-------- TEXT PASSAGE

ImmerseGen: Agent-guided, Lightweight X Highly Realistic Next-generation VR Scene Generation
3 main points
✔️ Lightweight geometry and RGBA textures efficiently generate highly immersive 3D VR scenes
✔️ Agents select and place assets for visual consistency and spatial accuracy
✔️ Dynamic effects and environmental sounds provide a multi-sensory real-time VR experience
ImmerseGen: Agent-Guided Immersive World Generation with Alpha-Textured Proxies
written by Jinyan Yuan, Bangbang Yang, Keke Wang, Panwang Pan, Lin Ma, Xuehai Zhang, Xiao Liu, Zhaopeng Cui, Yuewen Ma
(Submitted on 17 Jun 2025 (v1), last revised 18 Jun 2025 (this version, v2))
Comments: Project webpage: this https URL
Subjects: Graphics (cs.GR); Computer Vision and Pattern Recognition (cs.CV)
The images used in this article are from the paper, the introductory slides, or were created based on them.
Overview
This paper proposes ImmerseGen, a new approach to the automatic generation of high-quality 3D scenes in immersive VR spaces.

----------------
-------- DATA LISTING

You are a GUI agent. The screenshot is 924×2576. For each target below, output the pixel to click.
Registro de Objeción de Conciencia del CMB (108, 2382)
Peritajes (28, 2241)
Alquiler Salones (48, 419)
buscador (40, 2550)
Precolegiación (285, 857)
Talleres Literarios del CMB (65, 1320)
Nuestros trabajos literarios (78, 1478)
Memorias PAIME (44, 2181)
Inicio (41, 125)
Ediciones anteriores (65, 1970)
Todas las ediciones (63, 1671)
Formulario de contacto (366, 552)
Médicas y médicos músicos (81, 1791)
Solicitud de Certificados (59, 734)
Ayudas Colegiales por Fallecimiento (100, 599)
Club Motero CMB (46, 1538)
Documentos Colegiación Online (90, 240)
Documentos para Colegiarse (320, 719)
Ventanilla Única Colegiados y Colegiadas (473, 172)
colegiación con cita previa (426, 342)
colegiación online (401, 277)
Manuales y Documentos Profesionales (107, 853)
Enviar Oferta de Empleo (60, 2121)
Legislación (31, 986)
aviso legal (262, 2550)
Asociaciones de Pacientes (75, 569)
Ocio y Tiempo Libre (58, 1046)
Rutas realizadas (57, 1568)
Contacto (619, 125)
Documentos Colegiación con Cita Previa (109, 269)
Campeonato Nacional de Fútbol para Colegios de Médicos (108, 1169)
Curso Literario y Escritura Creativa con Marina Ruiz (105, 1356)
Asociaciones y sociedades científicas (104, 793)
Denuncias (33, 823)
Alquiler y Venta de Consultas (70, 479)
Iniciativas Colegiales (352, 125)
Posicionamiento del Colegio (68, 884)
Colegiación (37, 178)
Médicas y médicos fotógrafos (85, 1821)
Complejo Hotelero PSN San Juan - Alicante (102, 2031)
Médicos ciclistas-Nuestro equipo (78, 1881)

----------------

* ASSIGNED TASK 1 *
Reproduce word for word the part of the ImmerseGen article that opens with the words containing "ImmerseGen: Agent-guided, Lightweight" and closes with "(this version, v2))".
* ASSIGNED TASK 2 *
Take the ImmerseGen article further, continuing on from its last sentence.

* ANSWER 1 *
ImmerseGen: Agent-guided, Lightweight X Highly Realistic Next-generation VR Scene Generation
3 main points
✔️ Lightweight geometry and RGBA textures efficiently generate highly immersive 3D VR scenes
✔️ Agents select and place assets for visual consistency and spatial accuracy
✔️ Dynamic effects and environmental sounds provide a multi-sensory real-time VR experience
ImmerseGen: Agent-Guided Immersive World Generation with Alpha-Textured Proxies
written by Jinyan Yuan, Bangbang Yang, Keke Wang, Panwang Pan, Lin Ma, Xuehai Zhang, Xiao Liu, Zhaopeng Cui, Yuewen Ma
(Submitted on 17 Jun 2025 (v1), last revised 18 Jun 2025 (this version, v2))

* ANSWER 2 *
Unlike conventional methods that rely on complex high-polygon modeling and 3D Gaussian representations, ImmerseGen uses lightweight geometry proxies and high-quality RGBA textures for hierarchical scene composition. The core technologies are viewpoint-centric terrain texture generation based on user-input text prompts, simplified mid- and foreground object placement, and integration of multisensory experiences through natural sounds and dynamic effects. In particular, by enabling asset selection and placement by agents, this method solves the bottlenecks of conventional methods, such as lack of spatial understanding and redundant asset generation.
In addition, this method achieves rendering performance of nearly 80 FPS on mobile VR devices with Snapdragon XR2, achieving both real-time performance and immersive experience at a high level. Experiments showed superior results in aesthetic quality, realism, and consistency with text compared to prior methods.
Proposed Method
At the core of ImmerseGen is an agent-driven generation pipeline that builds a hierarchical 3D world from text input.
First, it searches for appropriate terrain templates in response to user prompts, and then textures the terrain and sky at high resolution through viewpoint-centric UV mapping. In this process, a depth-conditional diffusion model by ControlNet is used to generate panoramic images that conform to the terrain geometry.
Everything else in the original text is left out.